Work to be completed: Convert everything in the data from the line containing "How do I perform: Disable the -5 row toggle?" down to the end into a numbered list, leaving out blank lines.

(Data from a collection)
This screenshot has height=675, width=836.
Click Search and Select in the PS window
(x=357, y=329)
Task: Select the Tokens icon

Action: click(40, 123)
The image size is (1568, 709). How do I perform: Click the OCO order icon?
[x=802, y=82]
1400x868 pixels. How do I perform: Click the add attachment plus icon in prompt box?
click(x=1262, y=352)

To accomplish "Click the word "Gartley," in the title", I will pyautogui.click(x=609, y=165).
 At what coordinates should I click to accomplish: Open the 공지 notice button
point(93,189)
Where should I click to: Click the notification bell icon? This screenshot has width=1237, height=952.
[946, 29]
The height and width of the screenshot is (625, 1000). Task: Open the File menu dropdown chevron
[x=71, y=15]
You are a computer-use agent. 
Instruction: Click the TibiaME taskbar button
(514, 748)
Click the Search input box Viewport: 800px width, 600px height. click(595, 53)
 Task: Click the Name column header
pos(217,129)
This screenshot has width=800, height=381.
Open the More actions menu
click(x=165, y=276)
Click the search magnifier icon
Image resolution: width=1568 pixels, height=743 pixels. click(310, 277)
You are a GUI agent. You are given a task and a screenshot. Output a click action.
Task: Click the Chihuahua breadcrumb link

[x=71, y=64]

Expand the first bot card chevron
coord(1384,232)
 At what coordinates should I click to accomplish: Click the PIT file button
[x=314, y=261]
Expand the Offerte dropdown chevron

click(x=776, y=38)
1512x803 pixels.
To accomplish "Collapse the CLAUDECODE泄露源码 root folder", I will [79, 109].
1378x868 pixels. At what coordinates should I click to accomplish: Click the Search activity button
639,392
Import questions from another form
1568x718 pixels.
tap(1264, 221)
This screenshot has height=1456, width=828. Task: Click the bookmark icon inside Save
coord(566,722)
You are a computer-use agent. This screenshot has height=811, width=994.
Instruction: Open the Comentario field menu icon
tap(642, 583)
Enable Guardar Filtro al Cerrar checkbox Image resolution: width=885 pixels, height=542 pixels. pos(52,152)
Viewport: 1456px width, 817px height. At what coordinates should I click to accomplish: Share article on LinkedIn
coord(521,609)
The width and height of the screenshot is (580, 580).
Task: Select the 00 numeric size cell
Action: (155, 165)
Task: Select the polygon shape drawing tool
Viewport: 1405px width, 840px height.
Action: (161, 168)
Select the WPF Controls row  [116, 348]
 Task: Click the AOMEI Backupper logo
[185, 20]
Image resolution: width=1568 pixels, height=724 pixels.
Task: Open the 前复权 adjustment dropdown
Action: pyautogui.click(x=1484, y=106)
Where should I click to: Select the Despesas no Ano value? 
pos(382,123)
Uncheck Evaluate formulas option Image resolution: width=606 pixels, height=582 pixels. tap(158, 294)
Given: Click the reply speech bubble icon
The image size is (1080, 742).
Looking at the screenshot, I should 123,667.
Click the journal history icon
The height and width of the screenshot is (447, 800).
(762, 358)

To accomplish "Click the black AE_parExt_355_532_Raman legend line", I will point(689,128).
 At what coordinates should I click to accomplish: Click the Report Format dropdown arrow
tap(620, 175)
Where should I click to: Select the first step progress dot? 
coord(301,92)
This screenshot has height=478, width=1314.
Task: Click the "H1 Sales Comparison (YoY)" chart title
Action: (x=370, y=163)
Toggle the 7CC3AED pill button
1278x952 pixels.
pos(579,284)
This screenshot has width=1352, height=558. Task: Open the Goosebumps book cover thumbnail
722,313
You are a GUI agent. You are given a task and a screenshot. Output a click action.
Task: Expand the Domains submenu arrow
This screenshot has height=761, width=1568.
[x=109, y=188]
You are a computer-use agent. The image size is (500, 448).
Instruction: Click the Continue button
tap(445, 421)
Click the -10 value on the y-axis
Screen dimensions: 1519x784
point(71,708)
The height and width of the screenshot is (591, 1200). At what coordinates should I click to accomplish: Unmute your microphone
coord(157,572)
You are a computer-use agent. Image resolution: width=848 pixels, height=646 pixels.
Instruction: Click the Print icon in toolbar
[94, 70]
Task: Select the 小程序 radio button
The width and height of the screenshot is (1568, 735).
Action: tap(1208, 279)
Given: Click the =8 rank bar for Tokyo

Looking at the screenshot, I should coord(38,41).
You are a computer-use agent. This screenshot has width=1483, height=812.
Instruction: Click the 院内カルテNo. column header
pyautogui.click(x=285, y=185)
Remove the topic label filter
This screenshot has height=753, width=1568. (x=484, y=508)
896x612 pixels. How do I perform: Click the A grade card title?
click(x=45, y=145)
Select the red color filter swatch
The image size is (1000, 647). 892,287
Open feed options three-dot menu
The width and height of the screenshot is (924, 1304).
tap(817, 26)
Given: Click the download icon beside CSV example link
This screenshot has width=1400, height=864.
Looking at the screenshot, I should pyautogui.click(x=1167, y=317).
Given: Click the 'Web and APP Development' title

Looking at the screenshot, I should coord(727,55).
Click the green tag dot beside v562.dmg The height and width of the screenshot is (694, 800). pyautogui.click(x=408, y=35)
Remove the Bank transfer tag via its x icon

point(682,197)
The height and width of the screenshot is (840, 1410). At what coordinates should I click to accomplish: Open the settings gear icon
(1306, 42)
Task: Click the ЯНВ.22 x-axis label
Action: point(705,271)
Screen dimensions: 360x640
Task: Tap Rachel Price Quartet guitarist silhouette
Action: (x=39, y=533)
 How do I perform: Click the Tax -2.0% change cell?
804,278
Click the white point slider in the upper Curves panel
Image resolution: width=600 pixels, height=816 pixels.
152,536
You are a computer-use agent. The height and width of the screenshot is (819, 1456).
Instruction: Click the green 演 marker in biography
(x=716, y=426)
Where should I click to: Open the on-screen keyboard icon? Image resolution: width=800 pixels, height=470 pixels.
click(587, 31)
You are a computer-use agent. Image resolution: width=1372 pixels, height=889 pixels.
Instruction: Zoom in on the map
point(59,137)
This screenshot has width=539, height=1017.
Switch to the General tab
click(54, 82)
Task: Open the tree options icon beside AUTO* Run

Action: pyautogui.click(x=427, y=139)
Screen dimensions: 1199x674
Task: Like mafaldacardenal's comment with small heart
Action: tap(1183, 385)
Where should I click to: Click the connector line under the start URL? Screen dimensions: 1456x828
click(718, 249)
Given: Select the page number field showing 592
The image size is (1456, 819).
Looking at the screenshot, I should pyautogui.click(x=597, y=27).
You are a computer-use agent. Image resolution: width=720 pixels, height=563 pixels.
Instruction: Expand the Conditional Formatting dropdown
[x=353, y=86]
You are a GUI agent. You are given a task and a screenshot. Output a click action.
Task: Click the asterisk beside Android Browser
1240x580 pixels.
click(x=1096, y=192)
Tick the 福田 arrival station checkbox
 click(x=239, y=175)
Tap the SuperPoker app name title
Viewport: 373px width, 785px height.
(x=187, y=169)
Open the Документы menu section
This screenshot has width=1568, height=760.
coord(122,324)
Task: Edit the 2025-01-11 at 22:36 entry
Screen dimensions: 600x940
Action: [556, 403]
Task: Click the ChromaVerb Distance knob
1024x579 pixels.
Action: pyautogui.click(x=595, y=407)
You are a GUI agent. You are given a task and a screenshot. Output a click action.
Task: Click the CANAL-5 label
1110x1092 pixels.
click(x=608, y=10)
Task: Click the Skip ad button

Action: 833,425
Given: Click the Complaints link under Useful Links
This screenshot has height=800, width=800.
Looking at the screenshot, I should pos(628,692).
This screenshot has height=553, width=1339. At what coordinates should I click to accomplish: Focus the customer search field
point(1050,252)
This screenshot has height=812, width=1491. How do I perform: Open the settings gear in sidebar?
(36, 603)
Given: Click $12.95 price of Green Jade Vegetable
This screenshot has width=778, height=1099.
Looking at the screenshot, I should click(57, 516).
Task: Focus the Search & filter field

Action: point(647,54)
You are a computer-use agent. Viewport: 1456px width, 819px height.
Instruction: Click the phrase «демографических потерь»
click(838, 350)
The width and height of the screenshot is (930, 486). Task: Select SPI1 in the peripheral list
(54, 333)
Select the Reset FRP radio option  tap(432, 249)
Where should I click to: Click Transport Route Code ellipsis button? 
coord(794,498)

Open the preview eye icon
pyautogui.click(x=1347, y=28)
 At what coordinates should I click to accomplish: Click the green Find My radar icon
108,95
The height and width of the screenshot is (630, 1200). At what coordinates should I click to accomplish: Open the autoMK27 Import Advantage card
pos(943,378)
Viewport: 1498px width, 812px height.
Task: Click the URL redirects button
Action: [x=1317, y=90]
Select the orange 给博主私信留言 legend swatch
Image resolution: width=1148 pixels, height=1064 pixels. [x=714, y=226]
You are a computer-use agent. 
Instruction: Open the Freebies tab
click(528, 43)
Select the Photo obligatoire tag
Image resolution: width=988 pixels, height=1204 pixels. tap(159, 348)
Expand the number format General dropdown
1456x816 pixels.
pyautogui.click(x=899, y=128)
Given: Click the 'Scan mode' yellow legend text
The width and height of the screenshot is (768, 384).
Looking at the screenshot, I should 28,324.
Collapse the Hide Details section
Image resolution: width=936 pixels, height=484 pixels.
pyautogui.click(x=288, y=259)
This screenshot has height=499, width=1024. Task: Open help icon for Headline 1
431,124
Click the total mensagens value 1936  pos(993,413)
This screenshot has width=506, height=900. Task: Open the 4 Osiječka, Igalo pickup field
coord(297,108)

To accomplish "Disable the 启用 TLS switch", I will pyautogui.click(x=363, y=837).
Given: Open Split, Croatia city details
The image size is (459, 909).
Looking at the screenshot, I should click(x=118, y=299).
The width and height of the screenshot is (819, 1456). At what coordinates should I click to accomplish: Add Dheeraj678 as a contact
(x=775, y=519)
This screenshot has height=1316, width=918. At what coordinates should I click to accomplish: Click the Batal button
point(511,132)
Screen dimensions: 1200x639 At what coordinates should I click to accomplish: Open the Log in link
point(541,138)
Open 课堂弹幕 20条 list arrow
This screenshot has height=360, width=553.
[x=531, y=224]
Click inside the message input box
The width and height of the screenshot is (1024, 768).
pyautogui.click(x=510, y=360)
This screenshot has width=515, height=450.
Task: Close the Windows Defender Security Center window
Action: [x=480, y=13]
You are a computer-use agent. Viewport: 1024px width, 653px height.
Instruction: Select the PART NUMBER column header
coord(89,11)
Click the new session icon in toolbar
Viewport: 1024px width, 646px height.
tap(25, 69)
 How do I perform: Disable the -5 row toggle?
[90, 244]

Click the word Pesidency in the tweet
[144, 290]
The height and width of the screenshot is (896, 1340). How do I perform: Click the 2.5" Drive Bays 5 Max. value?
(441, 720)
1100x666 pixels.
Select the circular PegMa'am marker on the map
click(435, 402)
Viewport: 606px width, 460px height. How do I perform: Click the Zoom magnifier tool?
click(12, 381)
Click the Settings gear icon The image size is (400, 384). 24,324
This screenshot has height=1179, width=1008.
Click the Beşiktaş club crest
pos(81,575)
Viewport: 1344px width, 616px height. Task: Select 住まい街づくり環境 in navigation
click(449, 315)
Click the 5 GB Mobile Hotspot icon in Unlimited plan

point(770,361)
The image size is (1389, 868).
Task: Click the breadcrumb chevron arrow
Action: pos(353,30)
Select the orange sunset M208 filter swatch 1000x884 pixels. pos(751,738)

The response:
1.  How do I perform: Disable the -5 row toggle?
2. [90, 244]
3. Click the word Pesidency in the tweet
4. [144, 290]
5. The height and width of the screenshot is (896, 1340). How do I perform: Click the 2.5" Drive Bays 5 Max. value?
6. (441, 720)
7. 1100x666 pixels.
8. Select the circular PegMa'am marker on the map
9. click(435, 402)
10. Viewport: 606px width, 460px height. How do I perform: Click the Zoom magnifier tool?
11. click(12, 381)
12. Click the Settings gear icon The image size is (400, 384). 24,324
13. This screenshot has height=1179, width=1008.
14. Click the Beşiktaş club crest
15. pos(81,575)
16. Viewport: 1344px width, 616px height. Task: Select 住まい街づくり環境 in navigation
17. click(449, 315)
18. Click the 5 GB Mobile Hotspot icon in Unlimited plan
19. point(770,361)
20. The image size is (1389, 868).
21. Task: Click the breadcrumb chevron arrow
22. Action: pos(353,30)
23. Select the orange sunset M208 filter swatch 1000x884 pixels. pos(751,738)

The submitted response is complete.